By Aishwarya Sahai. (Originally published May 17, 2016 at the NATO Association of Canada. Re-printed with permission.)
On a daily basis, not much attention is given to everyday household appliances and products, including clothes, food or water. From the raw materials to production, manufacturing and transport, these items journeyed around the world to you. It is not inconsequential. The things you own have been affected by politics, economics, geopolitical rivalries, the environment and vice versa. The consequences of heavy industry in developing states are a short-term dream, and a long-term nightmare.
Climate change heavily affects water supplies and does so in multiple ways. Warm temperatures can cause water to evaporate faster than it can be replenished, especially in arid and dry regions with little precipitation. This leads to long-term droughts and as in the case of California, rationing of water for local and private use for economic and recreational purposes. Additionally, there is also the problem with the rise of sea levels, which push into coastal fresh-water aquifers, making the water more saline and unusable for human consumption. Lastly, there is the population problem; this ties closely with the economic problem. With an increasing population, there is naturally an increasing demand for water consumption, power generation, and agricultural sectors.
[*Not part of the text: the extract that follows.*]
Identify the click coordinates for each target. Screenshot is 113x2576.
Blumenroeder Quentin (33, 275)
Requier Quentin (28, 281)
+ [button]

To exacerbate the problem further, apart from the basic problem of climate change, there is an extremely poor governance issue in terms of water allocation and sanitation systems. The UN Millennium Development Goals (MDGs) included improving environmental sustainability and to halve the number of people worldwide without access to fresh drinking water. It was then the responsibility of the UN established “Joint Monitoring Program” (JMP) for Water Supply and Sanitation, along with UNICEF and the World Health Organization (WHO), to monitor progress to achieve this MDG.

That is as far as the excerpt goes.